Untuk menggunakan tweet-harvest, Anda memerlukan Twitter Auth Token. Token ini harus disimpan dalam file `auth.key` di direktori yang sama dengan notebook ini.

In [3]:
import os

# Load Twitter authentication token from file
auth_file = 'auth.key'

if os.path.exists(auth_file):
    with open(auth_file, 'r') as f:
        twitter_auth_token = f.read().strip()
    print("✓ Twitter auth token loaded successfully")
    print(f"Token length: {len(twitter_auth_token)} characters")
else:
    print("❌ auth.key file not found!")
    print("Please create an 'auth.key' file with your Twitter auth token")
    print("You can get this token from your Twitter account settings")
    twitter_auth_token = None

✓ Twitter auth token loaded successfully
Token length: 40 characters


## **Konfigurasi Crawling Data**

Bagian ini mendefinisikan parameter untuk crawling data Twitter tentang etika AI. Anda dapat menyesuaikan kata kunci pencarian, jumlah tweet, dan nama file output sesuai kebutuhan.

In [4]:
# Konfigurasi parameter crawling
OUTPUT_FILENAME = 'etikaAI.csv'
SEARCH_KEYWORDS = [
    'etika ai since:2023-01-01 lang:id',
    'artificial intelligence ethics lang:id',
    'ai ethics indonesia lang:id',
    'etika kecerdasan buatan lang:id',
    'ai bias lang:id'
]
TWEET_LIMIT = 200  # Jumlah maksimal tweet per kata kunci
OUTPUT_DIRECTORY = 'tweets-data'

# Buat direktori output jika belum ada
if not os.path.exists(OUTPUT_DIRECTORY):
    os.makedirs(OUTPUT_DIRECTORY)
    print(f"✓ Created directory: {OUTPUT_DIRECTORY}")

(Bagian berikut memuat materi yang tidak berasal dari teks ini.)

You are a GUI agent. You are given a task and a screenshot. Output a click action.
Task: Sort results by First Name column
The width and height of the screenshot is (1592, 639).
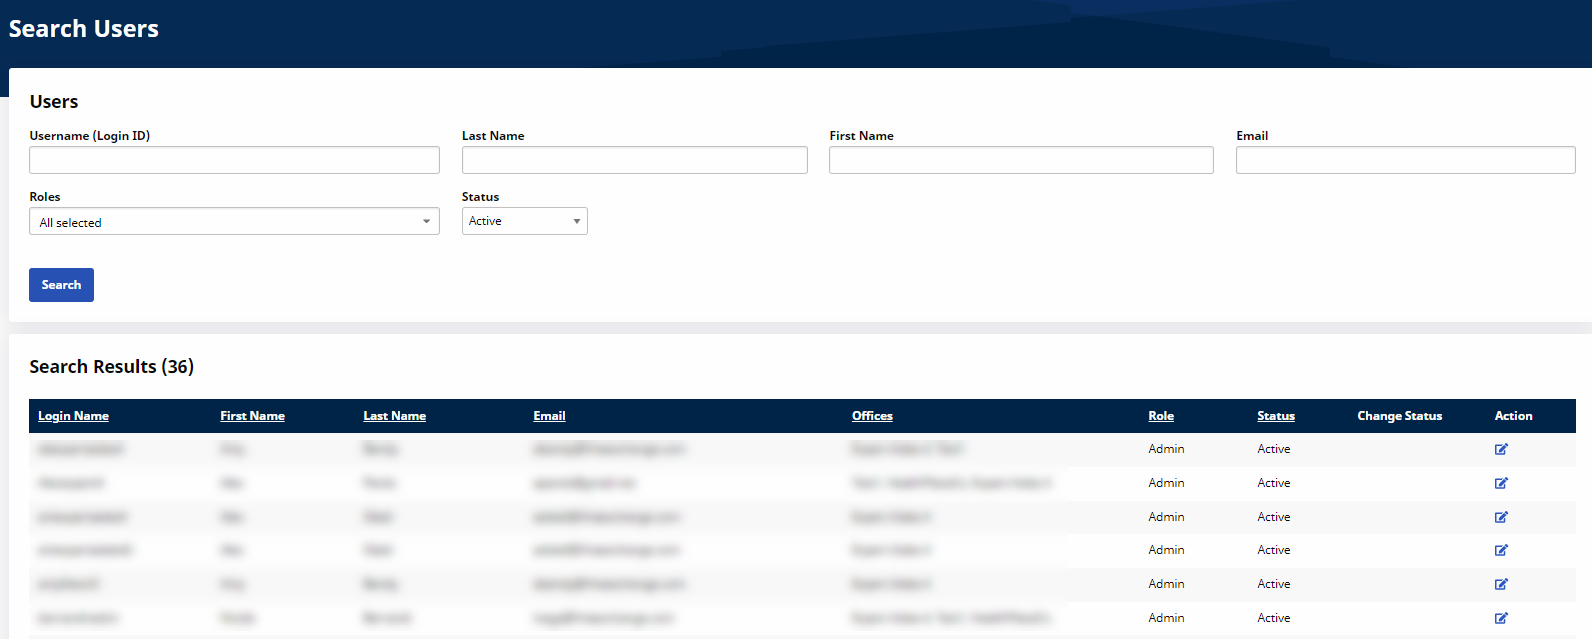pos(252,416)
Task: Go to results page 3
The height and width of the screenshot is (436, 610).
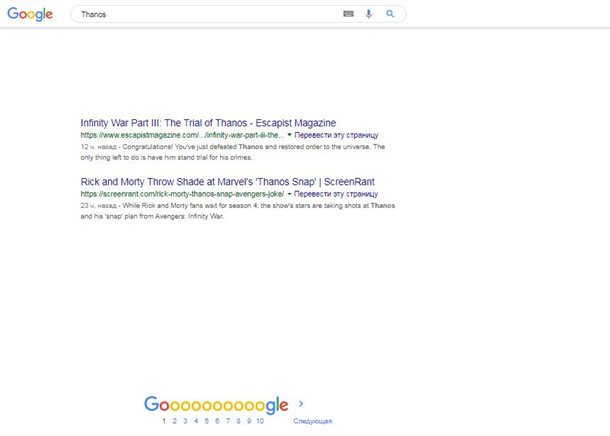Action: [x=185, y=422]
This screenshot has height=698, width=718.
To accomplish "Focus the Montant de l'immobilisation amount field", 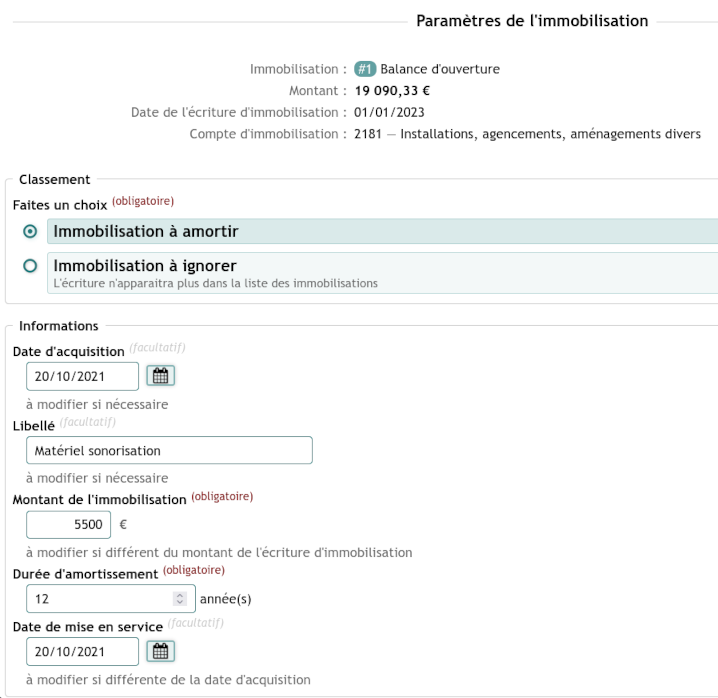I will (x=69, y=524).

print("Konfigurasi Crawling:")
print(f"• Output file: {OUTPUT_FILENAME}")
print(f"• Tweet limit per keyword: {TWEET_LIMIT}")
print(f"• Search keywords: {len(SEARCH_KEYWORDS)} queries")
print(f"• Output directory: {OUTPUT_DIRECTORY}")
print(f"• Total estimated tweets: {TWEET_LIMIT * len(SEARCH_KEYWORDS)}")

Konfigurasi Crawling:
• Output file: etikaAI.csv
• Tweet limit per keyword: 200
• Search keywords: 5 queries
• Output directory: tweets-data
• Total estimated tweets: 1000


## **Eksekusi Crawling Data Twitter**

Bagian ini menjalankan proses crawling data menggunakan tweet-harvest. Proses akan berjalan untuk setiap kata kunci yang telah dikonfigurasi.

In [None]:
import time
from datetime import datetime

# Fungsi untuk melakukan crawling dengan tweet-harvest
def crawl_twitter_data(search_query, output_file, limit, auth_token):
    """
    Melakukan crawling data Twitter menggunakan tweet-harvest
    """
    if auth_token is None:
        print("❌ Auth token tidak tersedia")
        return False
    
    try:
        # Jalankan tweet-harvest command
        cmd = f'npx -y tweet-harvest@2.6.1 -o "{output_file}" -s "{search_query}" --tab "LATEST" -l {limit} --token {auth_token}'
        print(f"Executing: {cmd}")
        
        result = subprocess.run(cmd, shell=True, capture_output=True, text=True)
        
        if result.returncode == 0:
            print(f"✓ Successfully crawled data for: {search_query}")
            return True
        else:
            print(f"❌ Error crawling data for: {search_query}")
            print(f"Error: {result.stderr}")
            return False
            
    except Exception as e:
        print(f"❌ Exception during crawling: {str(e)}")
        return False

# Mulai proses crawling
print("🚀 Starting Twitter data crawling for AI Ethics analysis...")
print(f"⏰ Start time: {datetime.now().strftime('%Y-%m-%d %H:%M:%S')}")
print("="*60)

successful_crawls = 0
failed_crawls = 0

for i, search_query in enumerate(SEARCH_KEYWORDS, 1):
    print(f"\n📥 Crawling {i}/{len(SEARCH_KEYWORDS)}: {search_query}")
    
    # Generate unique filename for each search
    output_file = f"{OUTPUT_DIRECTORY}/etika_ai_batch_{i}.csv"
    
    success = crawl_twitter_data(search_query, output_file, TWEET_LIMIT, twitter_auth_token)
    
    if success:
        successful_crawls += 1
    else:
        failed_crawls += 1
    
    # Delay between requests to avoid rate limiting
    if i < len(SEARCH_KEYWORDS):
        print("⏸️  Waiting 30 seconds before next crawl...")
        time.sleep(30)

print("\n" + "="*60)
print("📊 Crawling Summary:")
print(f"✓ Successful crawls: {successful_crawls}")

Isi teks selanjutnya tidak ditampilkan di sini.